■ **About this task**:
When you reach the line holding "Task: Click add folder icon in Layers panel" in the material below, return that line and each one after it, word for word, with the pictures dropped.

■ **Dataset records**:
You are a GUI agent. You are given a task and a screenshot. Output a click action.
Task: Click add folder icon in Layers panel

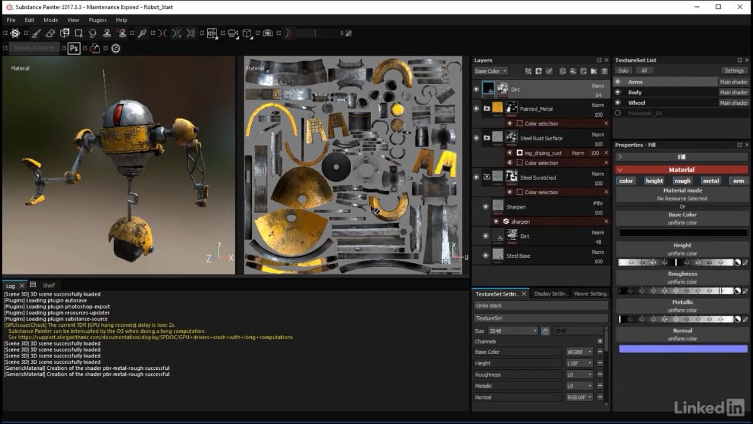(593, 71)
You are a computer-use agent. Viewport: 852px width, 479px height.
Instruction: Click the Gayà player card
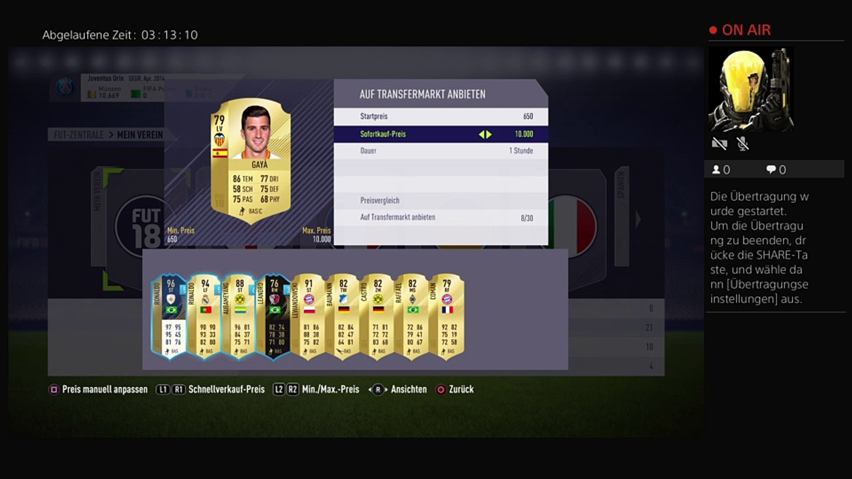(x=251, y=160)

■ **Finished exercise**:
Task: Click add folder icon in Layers panel

(593, 71)
You are a computer-use agent. Viewport: 852px width, 479px height.
Instruction: Click the Gayà player card
(x=251, y=160)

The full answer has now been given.